Task directions
Look through the lines below and copy each one that includes "legend".
#### Data for this task
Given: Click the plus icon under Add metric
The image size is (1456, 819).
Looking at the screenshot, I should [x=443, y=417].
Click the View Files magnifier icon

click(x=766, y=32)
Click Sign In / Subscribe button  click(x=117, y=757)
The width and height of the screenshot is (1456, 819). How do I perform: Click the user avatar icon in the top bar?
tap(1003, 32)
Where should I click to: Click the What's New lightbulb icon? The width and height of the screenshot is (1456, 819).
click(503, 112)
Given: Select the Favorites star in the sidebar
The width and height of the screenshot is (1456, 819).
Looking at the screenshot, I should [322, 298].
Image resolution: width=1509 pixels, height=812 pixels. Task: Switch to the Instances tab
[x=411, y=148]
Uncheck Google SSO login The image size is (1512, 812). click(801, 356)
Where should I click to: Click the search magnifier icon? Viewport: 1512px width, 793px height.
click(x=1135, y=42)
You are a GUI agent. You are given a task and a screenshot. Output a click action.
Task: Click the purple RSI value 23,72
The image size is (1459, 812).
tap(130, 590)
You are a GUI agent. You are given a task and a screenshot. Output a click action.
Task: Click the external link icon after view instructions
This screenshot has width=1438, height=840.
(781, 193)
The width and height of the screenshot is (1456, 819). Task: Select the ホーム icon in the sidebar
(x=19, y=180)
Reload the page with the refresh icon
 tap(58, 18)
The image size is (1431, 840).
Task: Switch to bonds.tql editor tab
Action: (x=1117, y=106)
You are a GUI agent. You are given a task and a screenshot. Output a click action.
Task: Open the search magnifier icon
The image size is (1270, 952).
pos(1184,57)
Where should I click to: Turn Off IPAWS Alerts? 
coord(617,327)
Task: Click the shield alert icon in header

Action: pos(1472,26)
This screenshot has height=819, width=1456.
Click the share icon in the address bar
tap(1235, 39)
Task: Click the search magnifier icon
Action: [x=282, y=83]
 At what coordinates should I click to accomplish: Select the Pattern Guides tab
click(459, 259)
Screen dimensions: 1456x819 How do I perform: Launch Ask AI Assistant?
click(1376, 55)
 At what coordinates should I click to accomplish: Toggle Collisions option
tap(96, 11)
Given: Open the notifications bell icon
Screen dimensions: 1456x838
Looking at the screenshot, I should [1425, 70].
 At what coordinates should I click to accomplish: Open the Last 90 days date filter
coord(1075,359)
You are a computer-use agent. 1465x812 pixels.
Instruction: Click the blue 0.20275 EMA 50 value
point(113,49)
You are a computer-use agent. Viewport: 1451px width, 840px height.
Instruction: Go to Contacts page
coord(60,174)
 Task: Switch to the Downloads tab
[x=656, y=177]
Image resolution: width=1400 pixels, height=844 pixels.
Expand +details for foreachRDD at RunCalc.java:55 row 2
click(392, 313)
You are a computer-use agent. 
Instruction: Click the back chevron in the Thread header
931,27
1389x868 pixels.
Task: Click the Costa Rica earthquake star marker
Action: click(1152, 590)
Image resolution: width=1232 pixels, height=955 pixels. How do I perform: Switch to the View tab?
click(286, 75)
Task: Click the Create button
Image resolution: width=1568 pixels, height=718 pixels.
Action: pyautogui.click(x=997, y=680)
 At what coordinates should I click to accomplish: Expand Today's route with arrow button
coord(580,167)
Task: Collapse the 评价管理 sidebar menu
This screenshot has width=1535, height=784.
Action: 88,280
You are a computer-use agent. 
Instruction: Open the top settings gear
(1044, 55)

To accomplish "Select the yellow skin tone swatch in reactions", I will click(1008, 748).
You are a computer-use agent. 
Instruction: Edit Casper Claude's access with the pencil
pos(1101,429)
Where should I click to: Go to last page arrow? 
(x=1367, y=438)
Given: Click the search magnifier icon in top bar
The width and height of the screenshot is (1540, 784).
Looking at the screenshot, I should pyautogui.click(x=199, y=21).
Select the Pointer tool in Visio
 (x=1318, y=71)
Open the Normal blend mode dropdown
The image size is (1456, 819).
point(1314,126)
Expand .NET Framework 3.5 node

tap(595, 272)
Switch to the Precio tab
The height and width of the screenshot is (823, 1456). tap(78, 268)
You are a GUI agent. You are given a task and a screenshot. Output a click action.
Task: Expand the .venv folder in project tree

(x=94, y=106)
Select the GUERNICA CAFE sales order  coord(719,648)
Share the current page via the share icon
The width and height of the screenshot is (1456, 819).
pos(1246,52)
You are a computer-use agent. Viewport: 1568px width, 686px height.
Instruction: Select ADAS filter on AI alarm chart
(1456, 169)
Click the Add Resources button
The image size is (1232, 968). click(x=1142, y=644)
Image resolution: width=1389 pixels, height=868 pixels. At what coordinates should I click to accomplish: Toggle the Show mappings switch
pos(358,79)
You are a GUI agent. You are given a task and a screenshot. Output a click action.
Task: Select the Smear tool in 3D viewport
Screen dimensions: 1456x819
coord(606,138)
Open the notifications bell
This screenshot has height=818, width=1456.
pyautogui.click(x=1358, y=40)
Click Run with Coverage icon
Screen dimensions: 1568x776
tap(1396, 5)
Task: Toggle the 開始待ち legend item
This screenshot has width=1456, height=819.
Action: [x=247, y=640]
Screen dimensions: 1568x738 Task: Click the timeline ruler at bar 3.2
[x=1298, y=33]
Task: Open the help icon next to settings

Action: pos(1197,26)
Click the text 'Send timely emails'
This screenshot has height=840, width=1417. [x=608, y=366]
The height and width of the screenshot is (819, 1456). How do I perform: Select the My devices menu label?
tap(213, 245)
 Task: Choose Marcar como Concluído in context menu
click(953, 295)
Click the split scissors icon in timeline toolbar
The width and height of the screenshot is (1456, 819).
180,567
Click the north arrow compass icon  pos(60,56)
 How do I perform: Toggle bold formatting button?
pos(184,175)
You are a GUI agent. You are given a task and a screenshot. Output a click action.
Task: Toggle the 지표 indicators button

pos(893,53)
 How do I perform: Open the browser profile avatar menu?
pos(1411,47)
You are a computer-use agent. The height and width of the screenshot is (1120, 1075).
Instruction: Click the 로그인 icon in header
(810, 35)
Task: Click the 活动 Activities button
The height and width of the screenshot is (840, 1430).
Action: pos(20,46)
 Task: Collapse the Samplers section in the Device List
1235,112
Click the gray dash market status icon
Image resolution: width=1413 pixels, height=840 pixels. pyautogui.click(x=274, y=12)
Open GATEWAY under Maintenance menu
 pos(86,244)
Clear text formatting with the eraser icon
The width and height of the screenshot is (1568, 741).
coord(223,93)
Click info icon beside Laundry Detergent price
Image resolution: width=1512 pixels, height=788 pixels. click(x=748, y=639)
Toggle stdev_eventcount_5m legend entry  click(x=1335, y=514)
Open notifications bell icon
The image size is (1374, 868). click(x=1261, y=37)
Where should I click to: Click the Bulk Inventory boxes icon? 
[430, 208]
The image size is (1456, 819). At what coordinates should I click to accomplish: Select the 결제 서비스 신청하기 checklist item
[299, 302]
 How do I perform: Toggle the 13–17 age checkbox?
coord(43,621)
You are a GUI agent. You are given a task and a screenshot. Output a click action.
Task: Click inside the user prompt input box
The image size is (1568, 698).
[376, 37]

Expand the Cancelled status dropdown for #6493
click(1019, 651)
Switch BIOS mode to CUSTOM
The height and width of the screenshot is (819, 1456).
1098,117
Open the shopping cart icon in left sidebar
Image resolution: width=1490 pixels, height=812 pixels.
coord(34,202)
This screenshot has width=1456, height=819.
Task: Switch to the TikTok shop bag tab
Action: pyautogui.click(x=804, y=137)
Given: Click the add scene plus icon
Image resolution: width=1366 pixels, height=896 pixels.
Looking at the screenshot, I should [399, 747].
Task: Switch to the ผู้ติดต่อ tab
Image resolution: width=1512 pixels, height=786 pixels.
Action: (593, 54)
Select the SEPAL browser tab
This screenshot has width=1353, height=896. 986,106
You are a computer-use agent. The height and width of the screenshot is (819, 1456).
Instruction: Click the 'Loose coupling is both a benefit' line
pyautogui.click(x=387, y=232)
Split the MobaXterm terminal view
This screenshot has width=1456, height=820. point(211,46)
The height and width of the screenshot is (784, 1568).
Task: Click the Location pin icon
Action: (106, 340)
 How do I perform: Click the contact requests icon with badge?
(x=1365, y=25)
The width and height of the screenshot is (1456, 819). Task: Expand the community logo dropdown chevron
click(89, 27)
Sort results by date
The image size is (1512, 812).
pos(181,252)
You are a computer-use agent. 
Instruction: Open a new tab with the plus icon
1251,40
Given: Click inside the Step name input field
########
Response below
Task: Toggle the 開始待ち legend item
Toggle stdev_eventcount_5m legend entry  click(x=1335, y=514)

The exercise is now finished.